LISTED RECORDS below:

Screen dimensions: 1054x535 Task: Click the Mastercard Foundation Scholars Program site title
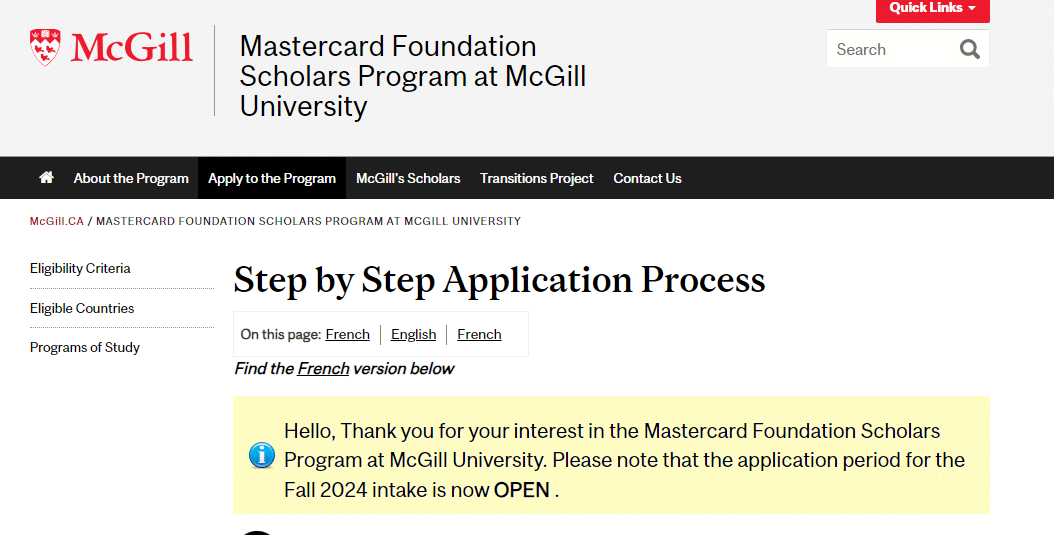412,76
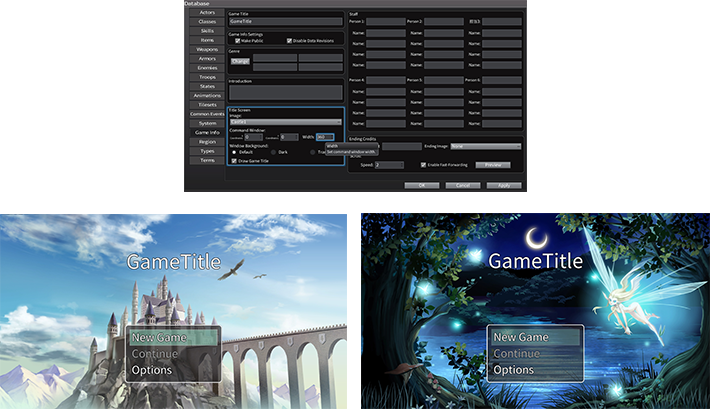Expand the Title Screen image dropdown

[285, 122]
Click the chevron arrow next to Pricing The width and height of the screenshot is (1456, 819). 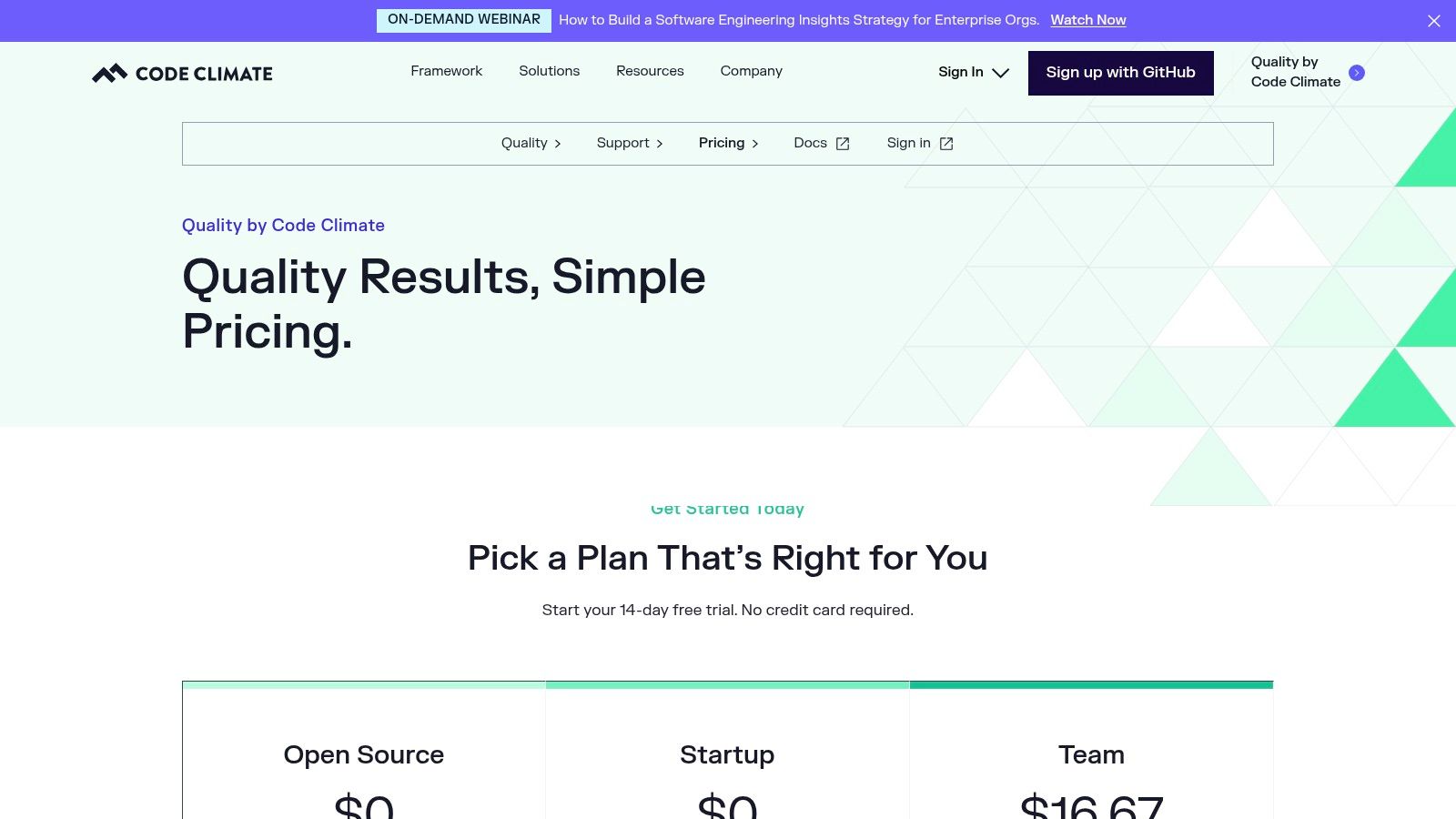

End of LISTED RECORDS.

→ **WORK REQUEST**
Everything in the entries above should be transcribed exactly, apart from the pictures.

→ **EXERCISE SOLUTION**
Screen dimensions: 1054x535 Task: Click the Mastercard Foundation Scholars Program site title
412,76
Expand the Title Screen image dropdown

[285, 122]
Click the chevron arrow next to Pricing The width and height of the screenshot is (1456, 819). 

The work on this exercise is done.